In his 1982 memoir, Kissinger downplayed the significance of this Rabat meeting, but he also quietly acknowledged that the talks had gained something concrete for Washington: “After it [Walter’s Rabat meeting with the PLO], attacks on Americans—at least by Arafat’s faction of the PLO—ceased.” Salameh had, in fact, delivered on his promise to Ames the previous summer that Americans would no longer be targets of the Fedayeen. Ames’s back channel to Salameh had created a virtual nonaggression pact between the U.S. government and Arafat’s Fatah guerrillas.

At the time, of course, Kissinger could not publicly acknowledge that he was dealing with the PLO. But he was. And he understood that such a clandestine negotiation with the PLO was “
potentially too explosive to risk its uncontrolled leakage.” So to protect himself and Nixon, he quietly informed King Hussein, Egyptian president Anwar Sadat, and other Arab leaders of the very preliminary talks. He also made sure
Israel’s ambassador in Washington, Simcha Dinitz, was briefed on Arafat’s approaches. The Israelis, of course, were shocked and would now do everything they could to keep Washington from further talks with the PLO.
*6

Yitzhak Hofi, Mossad’s director general from 1974 to 1982, was outraged when he later learned of Kissinger’s dealings with the PLO. And he became apoplectic when he learned that it was Ali Hassan Salameh—whom he regarded as a mastermind of the Munich tragedy—who had initiated the talks. Even worse, he thought, was the intelligence that Arafat had designated Salameh as the PLO’s
liaison to the Americans. Hofi was livid to think that the Americans were talking to a man that his own Mossad officers had recently tried to assassinate.

On July 21, 1973—just eleven days after Ames had met with Salameh—a Mossad hit team in the Norwegian resort town of Lillehammer gunned down a Moroccan waiter, Ahmed Boushiki, in the mistaken belief that he was Ali Hassan Salameh. Six of the Mossad officers were arrested and convicted of murder, and some spent two years in prison. The botched assassination brought an abrupt end, for the moment, to Mossad’s Operation Wrath of God attempts to kill Black September operatives.

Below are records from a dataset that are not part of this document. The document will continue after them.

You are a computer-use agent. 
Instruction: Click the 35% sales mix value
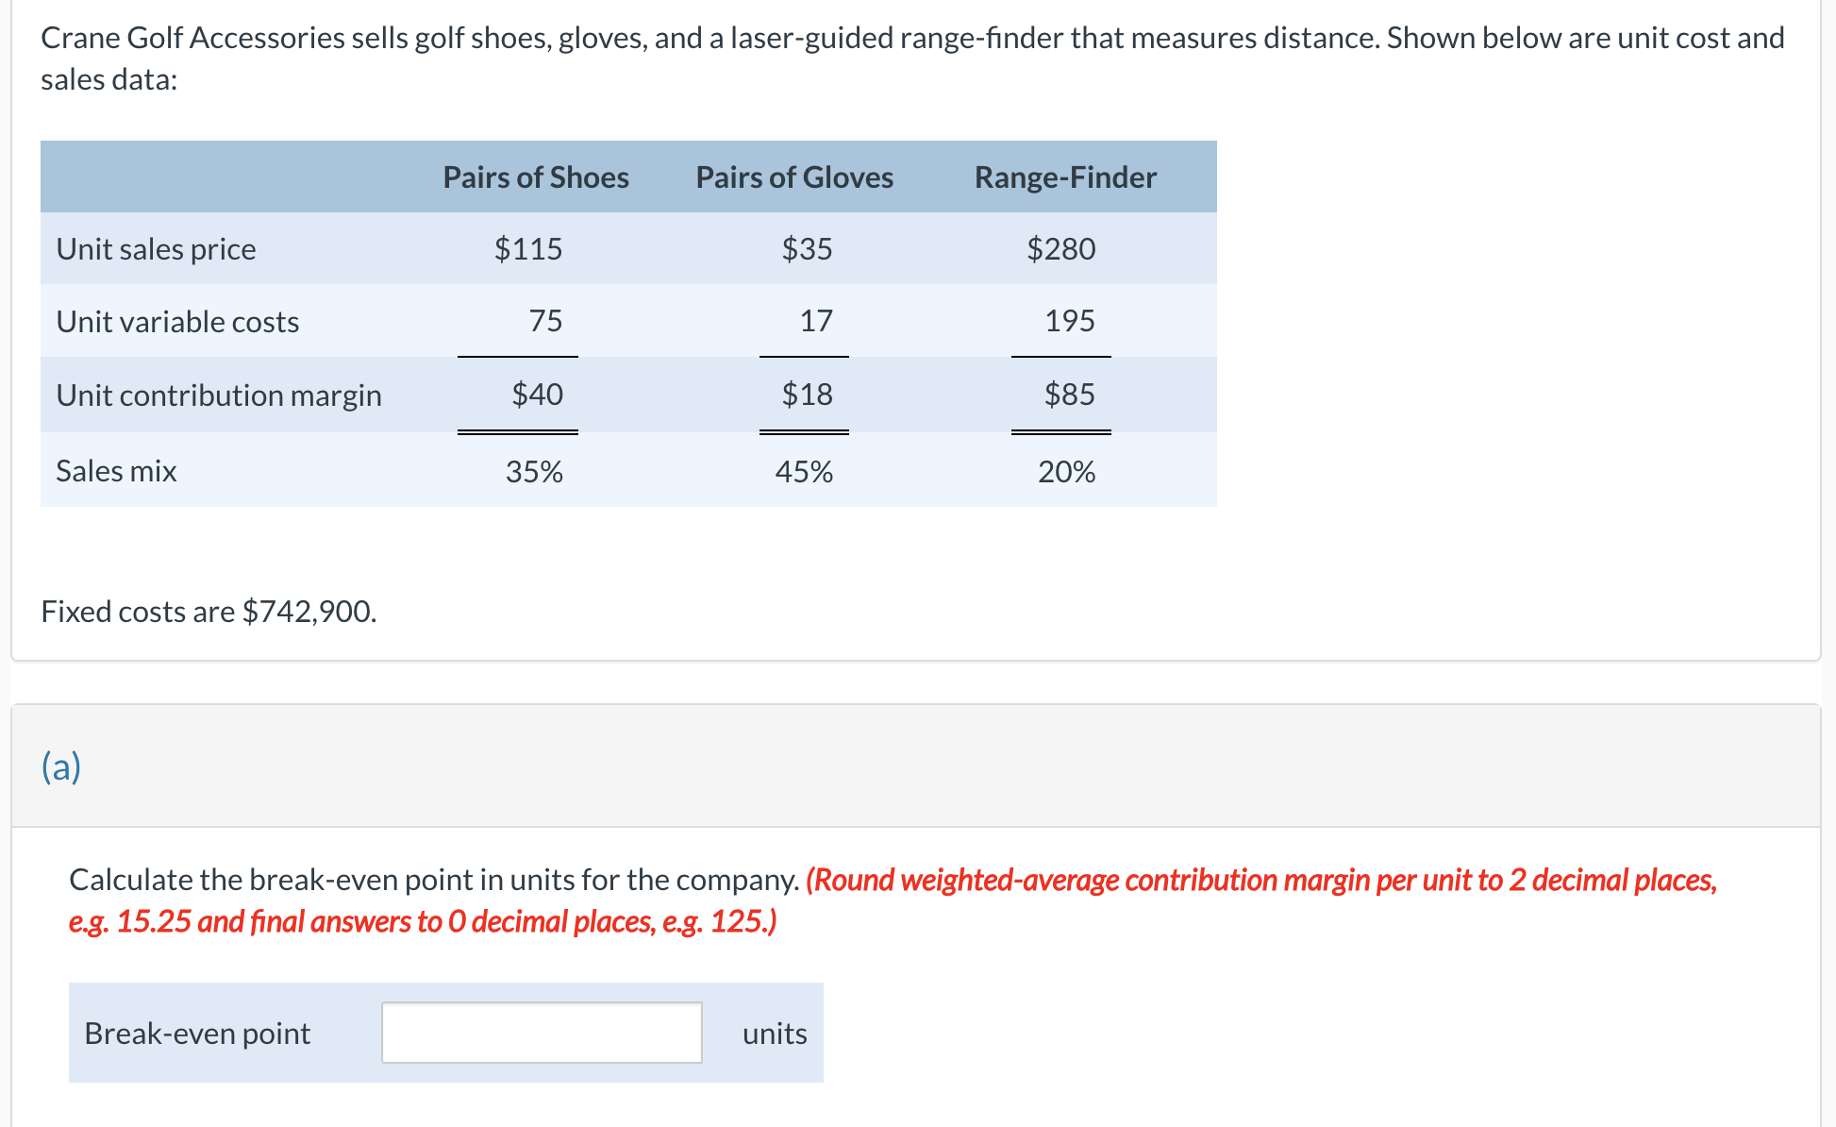pos(534,471)
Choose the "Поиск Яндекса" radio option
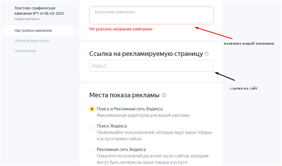 (92, 126)
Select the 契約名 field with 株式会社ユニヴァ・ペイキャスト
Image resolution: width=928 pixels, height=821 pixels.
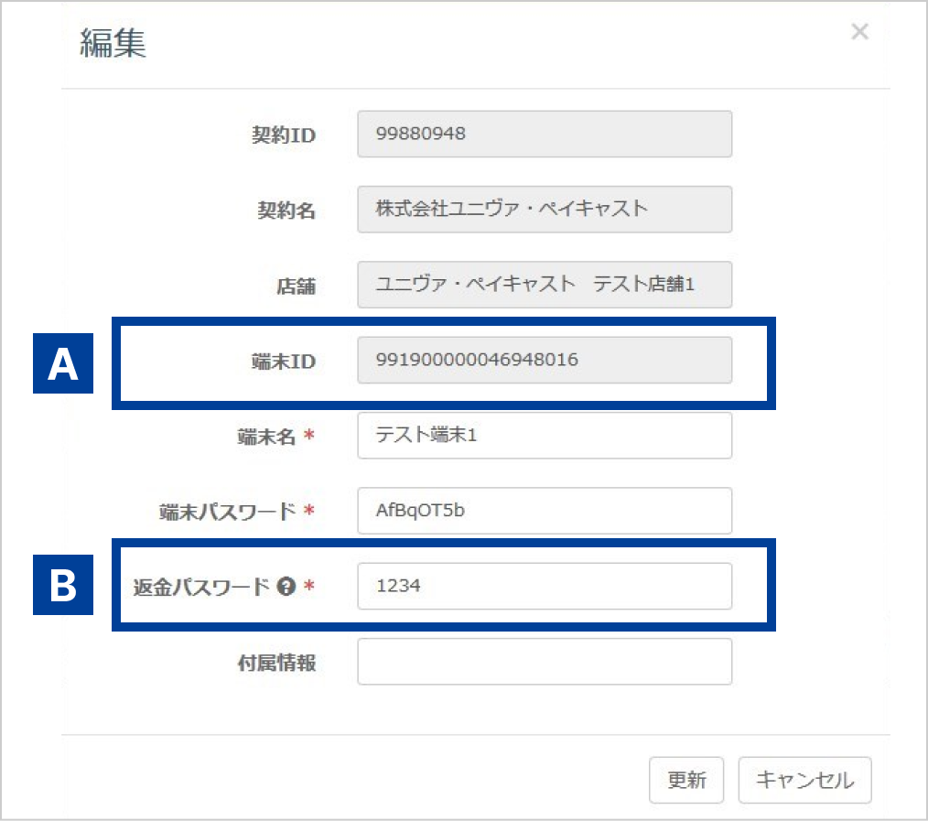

When the innocent Moroccan waiter was killed in Lillehammer,
Salameh was somewhere in Europe. News of the arrest of the Mossad officers was splashed across Scandinavian newspapers. “
When they killed Boushiki,” Salameh later told the Lebanese weekly newspaper
Al-Sayad
, “I was in Europe.… Boushiki was a swimming pool employee. His face and figure did not fit my description.” Salameh then boasted that he was still alive, “not so much because of my skills, but rather because of the weakness of Israeli intelligence.” He pointed out that Mossad was “supposed to be capable of hitting everywhere.”

The scandal was a major embarrassment to Mossad. But the fact that the CIA had opened up a liaison relationship with the Palestinian intelligence chief was even more troubling than the Lillehammer affair. The CIA talking to Salameh established a precedent; in Jerusalem it was seen as the first step to recognition of the PLO. Mossad’s Hofi protested directly to General Walters and demanded the CIA cancel its unofficial “nonaggression pact” with the PLO. According to Gordon Thomas, the author of
Gideon’s Spies
, a history of Mossad, “
The CIA deputy director said it was not possible and warned Hofi that Washington would regard it as an ‘unfriendly act’ if news of the pact became public.”